**Text passage:**
News Intelligence Analysis
From the New York Times
December 14, 2005
Editorial
The Stealth Liability Provision
Republicans are using the last days of this Congressional session to try to grant extraordinary liability protection to the drug companies that will make the vaccines and other medicines to combat a possible influenza pandemic. But they have been slow to mount a comparable effort to help the people who may be harmed by adverse side effects.Although liability protection is being portrayed as a vital step in carrying out the president's $7 billion flu pandemic plan, it serves a political purpose as well. The insulation against liability looks suspiciously like an effort to reward the drug companies, which help bankroll Republicans, and punish the trial lawyers, who help bankroll Democrats.
Some form of liability protection is clearly needed, if only to allay the concerns of drug company executives worried about lawsuits. We know how to provide sensible liability protection and have done so for routine childhood immunizations, and for the national swine flu vaccination campaign of 1976 and the smallpox vaccination effort two years ago. But each time individuals had a mechanism to seek compensation, and often, if warranted, the government could sue the manufacturers.

Saved entries:
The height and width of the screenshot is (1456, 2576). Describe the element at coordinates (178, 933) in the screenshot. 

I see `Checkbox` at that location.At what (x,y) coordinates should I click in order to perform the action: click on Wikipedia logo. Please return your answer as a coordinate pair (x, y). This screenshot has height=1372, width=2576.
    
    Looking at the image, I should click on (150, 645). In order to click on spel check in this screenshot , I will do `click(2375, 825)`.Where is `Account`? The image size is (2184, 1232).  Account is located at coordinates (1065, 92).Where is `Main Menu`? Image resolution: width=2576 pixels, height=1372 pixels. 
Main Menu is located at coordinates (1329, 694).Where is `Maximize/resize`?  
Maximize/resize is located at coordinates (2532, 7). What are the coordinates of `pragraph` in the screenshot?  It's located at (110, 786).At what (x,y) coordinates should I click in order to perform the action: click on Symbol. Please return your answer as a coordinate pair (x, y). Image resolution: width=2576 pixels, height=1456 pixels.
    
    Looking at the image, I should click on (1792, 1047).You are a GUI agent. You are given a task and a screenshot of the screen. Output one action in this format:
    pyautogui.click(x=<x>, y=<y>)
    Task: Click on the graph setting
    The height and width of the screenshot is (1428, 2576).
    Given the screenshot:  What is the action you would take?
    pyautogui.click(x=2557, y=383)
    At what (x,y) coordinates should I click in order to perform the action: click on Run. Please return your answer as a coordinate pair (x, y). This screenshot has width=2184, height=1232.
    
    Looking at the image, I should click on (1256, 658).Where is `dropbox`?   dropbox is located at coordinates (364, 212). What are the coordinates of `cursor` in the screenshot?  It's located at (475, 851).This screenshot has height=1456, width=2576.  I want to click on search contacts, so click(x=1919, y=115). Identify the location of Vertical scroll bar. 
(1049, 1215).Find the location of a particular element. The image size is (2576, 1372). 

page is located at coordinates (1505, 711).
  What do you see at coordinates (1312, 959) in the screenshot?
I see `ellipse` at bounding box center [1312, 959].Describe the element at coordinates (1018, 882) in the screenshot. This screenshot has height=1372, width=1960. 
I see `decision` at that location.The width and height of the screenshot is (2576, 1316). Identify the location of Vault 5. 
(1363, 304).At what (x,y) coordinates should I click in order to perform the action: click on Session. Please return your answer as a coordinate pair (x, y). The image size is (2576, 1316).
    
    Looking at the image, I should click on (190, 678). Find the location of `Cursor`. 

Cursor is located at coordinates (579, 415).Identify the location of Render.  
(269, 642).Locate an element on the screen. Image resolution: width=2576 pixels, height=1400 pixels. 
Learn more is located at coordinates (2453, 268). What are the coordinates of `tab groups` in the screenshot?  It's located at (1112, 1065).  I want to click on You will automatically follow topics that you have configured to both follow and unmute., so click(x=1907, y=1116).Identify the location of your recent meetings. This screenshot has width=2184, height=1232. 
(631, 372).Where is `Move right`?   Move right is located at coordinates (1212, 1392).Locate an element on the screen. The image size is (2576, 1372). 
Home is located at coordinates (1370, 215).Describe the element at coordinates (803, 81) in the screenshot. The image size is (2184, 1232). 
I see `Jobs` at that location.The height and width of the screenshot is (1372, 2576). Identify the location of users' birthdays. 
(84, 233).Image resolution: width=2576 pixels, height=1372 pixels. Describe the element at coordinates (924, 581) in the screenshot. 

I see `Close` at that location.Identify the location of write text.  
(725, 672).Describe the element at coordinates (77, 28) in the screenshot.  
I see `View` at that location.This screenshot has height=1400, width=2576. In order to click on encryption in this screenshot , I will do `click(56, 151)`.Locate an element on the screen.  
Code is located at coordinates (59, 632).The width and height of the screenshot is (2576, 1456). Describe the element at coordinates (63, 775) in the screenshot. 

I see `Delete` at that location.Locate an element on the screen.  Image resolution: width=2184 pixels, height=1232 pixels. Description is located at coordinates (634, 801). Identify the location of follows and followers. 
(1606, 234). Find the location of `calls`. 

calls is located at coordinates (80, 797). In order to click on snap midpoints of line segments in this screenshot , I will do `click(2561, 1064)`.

**Directions:**
1. Reproduce the stretch of the editorial on vaccine liability protection from "Some form of" through "sue the manufacturers.".
2. According to the editorial on vaccine liability protection, how much does the president's flu pandemic plan cost?
3. List the vaccination efforts for which the editorial on vaccine liability protection says sensible liability protection has already been provided.

**Answers by item:**
1.
Some form of liability protection is clearly needed, if only to allay the concerns of drug company executives worried about lawsuits. We know how to provide sensible liability protection and have done so for routine childhood immunizations, and for the national swine flu vaccination campaign of 1976 and the smallpox vaccination effort two years ago. But each time individuals had a mechanism to seek compensation, and often, if warranted, the government could sue the manufacturers.

2. $7 billion

3.
- Routine childhood immunizations
- The national swine flu vaccination campaign of 1976
- The smallpox vaccination effort two years ago